FDA May Not Prevent Pharmacists from Promoting Compounded Drugs

By Melanie R. Margolis

On April 29, 2002, the U. S. Supreme Court handed down its decision in Thompson v. Western States Medical Center, available on the Internet at http://supct.law.cornell.edu/supct/html/01-344.ZO.html.  In this case, the Supreme Court considered whether certain provisions of federal law concerning the advertisement of compounded drugs unconstitutionally restricted commercial speech. Drug compounding is the process by which pharmacists mix ingredients together to create medications specific to the needs of a particular individual. Compounding is a traditional part of pharmacy practice. Compounding is taught in pharmacy school, and many states regulate compounding within their pharmacy regulations. See, e.g., 22 Tex. Admin. Code § 291.36 (2002).

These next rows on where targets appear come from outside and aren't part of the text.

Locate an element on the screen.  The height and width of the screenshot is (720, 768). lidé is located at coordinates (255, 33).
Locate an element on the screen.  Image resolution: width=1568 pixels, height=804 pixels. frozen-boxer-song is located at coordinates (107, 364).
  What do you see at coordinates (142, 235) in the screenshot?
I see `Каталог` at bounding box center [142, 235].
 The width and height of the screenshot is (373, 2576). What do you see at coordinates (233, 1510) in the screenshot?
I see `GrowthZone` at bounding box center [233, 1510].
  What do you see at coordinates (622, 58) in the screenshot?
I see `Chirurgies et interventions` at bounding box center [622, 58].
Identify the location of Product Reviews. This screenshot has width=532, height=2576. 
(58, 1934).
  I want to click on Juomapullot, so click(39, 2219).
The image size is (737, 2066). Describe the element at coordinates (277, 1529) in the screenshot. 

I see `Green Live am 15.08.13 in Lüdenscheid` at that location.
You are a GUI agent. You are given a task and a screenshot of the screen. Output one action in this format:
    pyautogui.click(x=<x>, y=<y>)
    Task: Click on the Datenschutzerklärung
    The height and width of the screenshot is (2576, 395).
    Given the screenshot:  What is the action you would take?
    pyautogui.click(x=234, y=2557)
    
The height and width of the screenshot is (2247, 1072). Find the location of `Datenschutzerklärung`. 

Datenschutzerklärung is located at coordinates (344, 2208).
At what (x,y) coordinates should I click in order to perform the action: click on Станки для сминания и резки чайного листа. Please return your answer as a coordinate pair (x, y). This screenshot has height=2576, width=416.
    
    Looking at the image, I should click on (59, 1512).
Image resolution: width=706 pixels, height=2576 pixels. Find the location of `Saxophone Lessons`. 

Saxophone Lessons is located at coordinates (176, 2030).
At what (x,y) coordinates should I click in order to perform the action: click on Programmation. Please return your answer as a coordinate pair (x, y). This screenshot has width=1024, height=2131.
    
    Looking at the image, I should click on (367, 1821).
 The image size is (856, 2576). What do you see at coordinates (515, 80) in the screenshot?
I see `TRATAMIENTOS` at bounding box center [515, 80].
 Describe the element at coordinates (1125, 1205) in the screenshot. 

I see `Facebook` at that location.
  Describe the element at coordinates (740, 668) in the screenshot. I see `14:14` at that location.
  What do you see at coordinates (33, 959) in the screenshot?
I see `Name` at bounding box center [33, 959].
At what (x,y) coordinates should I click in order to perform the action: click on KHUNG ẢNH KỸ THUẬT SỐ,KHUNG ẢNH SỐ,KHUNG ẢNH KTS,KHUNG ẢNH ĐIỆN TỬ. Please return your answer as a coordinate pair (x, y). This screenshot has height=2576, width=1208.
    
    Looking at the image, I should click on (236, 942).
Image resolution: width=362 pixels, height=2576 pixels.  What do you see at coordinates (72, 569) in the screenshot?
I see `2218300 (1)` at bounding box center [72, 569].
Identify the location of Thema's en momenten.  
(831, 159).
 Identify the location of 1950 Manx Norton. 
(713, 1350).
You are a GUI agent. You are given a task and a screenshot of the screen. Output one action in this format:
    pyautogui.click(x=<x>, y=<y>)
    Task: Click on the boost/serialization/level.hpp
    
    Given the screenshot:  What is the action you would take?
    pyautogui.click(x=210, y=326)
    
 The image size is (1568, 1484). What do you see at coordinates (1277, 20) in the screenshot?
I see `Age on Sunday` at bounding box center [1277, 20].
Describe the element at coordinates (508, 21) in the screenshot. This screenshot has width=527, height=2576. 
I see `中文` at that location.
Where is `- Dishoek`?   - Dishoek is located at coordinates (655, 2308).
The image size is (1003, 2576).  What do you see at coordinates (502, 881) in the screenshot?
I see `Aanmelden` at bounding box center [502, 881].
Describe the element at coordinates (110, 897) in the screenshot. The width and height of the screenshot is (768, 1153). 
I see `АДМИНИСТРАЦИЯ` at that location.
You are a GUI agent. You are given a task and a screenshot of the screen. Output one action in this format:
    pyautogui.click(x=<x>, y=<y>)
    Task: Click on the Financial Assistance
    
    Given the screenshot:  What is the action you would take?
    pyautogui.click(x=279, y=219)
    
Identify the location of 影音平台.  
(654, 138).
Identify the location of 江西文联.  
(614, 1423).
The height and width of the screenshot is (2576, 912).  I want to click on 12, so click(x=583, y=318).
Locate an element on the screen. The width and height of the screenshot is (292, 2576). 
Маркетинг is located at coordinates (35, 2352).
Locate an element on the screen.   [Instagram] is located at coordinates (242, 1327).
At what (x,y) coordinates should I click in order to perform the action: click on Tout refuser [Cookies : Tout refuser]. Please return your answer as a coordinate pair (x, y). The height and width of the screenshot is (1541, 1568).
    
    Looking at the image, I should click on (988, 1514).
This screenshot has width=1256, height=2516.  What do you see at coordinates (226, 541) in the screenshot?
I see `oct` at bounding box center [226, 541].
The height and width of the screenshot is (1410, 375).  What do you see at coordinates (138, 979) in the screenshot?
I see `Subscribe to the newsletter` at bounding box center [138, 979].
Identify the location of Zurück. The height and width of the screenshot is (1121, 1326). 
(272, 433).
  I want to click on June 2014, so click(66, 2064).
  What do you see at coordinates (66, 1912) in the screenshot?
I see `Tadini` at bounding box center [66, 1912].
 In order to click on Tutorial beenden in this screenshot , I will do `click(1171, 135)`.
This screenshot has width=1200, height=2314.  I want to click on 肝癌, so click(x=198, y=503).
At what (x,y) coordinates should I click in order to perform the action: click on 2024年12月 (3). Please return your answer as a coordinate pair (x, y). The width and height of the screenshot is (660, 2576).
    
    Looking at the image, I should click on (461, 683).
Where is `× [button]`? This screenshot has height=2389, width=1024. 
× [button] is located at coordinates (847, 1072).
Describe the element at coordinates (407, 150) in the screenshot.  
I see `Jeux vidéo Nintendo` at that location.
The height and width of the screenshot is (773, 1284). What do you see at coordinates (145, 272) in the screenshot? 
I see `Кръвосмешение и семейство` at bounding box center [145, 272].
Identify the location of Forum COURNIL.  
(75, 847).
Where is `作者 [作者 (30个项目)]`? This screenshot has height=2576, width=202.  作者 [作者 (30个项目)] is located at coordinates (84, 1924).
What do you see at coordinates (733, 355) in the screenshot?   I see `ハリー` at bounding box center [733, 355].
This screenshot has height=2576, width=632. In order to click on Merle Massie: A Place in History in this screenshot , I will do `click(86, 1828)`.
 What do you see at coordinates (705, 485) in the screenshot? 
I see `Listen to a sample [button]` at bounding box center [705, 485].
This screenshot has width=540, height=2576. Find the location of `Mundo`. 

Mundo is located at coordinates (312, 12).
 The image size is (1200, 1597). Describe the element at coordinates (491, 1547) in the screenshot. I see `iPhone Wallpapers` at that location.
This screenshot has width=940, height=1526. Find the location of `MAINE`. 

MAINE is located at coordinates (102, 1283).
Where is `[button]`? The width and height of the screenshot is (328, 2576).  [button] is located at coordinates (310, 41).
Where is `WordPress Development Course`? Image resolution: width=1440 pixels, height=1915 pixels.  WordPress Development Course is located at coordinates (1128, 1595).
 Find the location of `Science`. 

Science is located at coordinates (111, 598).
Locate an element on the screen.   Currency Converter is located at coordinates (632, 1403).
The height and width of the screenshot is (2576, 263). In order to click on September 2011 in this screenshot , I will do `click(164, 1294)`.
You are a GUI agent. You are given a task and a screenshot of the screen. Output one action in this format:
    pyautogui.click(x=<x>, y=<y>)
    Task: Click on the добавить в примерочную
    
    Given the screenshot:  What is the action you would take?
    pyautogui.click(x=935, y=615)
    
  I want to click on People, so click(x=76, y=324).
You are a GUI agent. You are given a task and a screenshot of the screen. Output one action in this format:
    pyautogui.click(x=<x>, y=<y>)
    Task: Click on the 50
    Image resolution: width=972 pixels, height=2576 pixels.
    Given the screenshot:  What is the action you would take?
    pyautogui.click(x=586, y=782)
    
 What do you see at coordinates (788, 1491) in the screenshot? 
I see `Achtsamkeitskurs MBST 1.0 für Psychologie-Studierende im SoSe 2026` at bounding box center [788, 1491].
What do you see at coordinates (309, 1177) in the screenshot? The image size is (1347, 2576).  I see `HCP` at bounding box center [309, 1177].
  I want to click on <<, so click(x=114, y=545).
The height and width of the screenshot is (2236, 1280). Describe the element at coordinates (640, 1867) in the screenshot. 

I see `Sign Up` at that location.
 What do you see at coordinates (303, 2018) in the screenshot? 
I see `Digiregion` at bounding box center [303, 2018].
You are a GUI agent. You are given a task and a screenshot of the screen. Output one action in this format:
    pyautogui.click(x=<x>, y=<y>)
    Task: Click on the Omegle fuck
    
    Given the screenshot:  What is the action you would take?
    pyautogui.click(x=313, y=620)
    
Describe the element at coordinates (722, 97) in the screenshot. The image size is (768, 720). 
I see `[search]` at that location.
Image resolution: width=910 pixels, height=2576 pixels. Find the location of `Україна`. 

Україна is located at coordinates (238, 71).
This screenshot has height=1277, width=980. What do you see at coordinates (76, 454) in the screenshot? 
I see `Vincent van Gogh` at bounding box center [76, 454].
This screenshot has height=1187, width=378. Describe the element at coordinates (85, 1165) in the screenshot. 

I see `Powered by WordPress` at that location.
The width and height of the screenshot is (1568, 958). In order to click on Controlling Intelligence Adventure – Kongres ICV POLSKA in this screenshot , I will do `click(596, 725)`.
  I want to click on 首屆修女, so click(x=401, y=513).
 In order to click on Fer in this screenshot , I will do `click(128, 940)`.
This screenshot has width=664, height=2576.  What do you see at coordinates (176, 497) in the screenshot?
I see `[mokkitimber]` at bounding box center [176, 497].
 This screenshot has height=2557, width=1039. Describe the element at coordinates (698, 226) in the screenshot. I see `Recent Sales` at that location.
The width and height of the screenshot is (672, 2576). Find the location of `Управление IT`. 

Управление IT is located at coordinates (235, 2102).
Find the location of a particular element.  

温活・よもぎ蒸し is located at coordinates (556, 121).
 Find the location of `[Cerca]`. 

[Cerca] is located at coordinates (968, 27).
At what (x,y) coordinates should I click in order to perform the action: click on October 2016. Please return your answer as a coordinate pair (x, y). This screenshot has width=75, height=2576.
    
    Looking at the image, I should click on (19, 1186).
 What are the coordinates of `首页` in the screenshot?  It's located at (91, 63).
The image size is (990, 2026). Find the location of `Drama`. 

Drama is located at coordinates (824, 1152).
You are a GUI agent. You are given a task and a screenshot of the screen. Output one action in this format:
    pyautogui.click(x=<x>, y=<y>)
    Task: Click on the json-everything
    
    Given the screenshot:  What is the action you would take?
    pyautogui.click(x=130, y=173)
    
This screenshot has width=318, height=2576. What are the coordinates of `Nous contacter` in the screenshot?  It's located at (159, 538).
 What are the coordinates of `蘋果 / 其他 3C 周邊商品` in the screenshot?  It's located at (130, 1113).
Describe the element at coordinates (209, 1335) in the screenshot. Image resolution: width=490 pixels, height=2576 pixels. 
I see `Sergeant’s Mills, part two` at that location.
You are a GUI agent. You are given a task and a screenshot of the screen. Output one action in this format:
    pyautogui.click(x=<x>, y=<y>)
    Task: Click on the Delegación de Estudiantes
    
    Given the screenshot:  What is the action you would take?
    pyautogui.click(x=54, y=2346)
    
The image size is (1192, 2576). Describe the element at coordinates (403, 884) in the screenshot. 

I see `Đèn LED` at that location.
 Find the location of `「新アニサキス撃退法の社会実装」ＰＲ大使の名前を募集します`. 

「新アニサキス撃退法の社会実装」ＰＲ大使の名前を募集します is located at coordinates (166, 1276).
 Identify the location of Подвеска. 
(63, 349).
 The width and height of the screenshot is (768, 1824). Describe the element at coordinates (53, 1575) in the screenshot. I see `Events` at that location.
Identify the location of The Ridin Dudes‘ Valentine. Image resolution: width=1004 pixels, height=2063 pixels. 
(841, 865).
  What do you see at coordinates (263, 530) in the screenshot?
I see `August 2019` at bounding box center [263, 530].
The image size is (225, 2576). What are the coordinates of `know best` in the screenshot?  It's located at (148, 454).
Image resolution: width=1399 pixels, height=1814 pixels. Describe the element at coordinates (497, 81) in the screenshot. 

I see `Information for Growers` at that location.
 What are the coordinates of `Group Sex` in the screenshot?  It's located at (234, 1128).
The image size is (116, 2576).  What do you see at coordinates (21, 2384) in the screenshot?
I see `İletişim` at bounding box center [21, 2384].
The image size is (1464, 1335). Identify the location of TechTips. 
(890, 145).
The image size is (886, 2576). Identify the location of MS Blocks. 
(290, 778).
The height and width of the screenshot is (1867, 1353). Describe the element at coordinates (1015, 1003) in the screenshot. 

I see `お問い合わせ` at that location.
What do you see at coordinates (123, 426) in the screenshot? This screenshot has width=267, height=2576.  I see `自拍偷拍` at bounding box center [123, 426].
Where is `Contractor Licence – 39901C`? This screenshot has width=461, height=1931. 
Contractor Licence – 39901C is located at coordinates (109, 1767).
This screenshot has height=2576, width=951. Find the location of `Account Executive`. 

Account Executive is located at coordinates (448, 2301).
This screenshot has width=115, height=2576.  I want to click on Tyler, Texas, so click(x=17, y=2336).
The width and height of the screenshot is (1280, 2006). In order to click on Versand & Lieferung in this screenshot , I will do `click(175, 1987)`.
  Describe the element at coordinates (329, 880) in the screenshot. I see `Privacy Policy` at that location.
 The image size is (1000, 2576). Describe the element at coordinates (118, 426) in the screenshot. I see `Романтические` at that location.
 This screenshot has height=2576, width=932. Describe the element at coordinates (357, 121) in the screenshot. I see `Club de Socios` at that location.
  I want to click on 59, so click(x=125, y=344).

The Federal Food, Drug, and Cosmetic Act of 1938 (FDCA) regulates the manufacturing, marketing, and distribution of drugs, and provides that “new drugs” must receive Food and Drug Administration (FDA) approval.  Regulation of compounding was left largely to the states, but the FDA was concerned that some pharmacists were circumventing the “new drug” requirements by producing commercial quantities of compounded drugs, which without FDA approval, could cause public harm.

In 1997, the FDA Modernization Act (FDAMA) specifically exempted compounded drugs from “new drug” requirements, provided that certain criteria were met. The most pertinent of the criteria was that the prescriptions for compounded drugs had to be “unsolicited.” Pharmacies, licensed pharmacists, and licensed physicians could advertise and promote the fact that they provided compounding services, but they could not specifically advertise and promote a particular compounded drug or class of drugs.

This case was initiated by a group of pharmacies seeking an injunction in district court against enforcement of the limitation on advertising and promoting compounded drugs. The district court sided with the pharmacists, invalidating the relevant provisions of federal law. The Ninth Circuit Court of Appeals agreed with the district court that the provisions were unconstitutional.

The Supreme Court in turn upheld the Ninth Circuit’s determination that the provisions were unconstitutional restrictions on commercial speech. The Supreme Court held that the prohibition on soliciting prescriptions for compounded drugs and advertising compounded drugs violated the First Amendment.

Like the federal law in question, Texas regulations provide that pharmacies and pharmacists may advertise and promote their compounding services, but they are prohibited from soliciting business "by promoting [their ability] to compound specific drug products.”  22 TAC § 291.33 (2002). In light of this Supreme Court decision, this Texas provision will have to be revisited.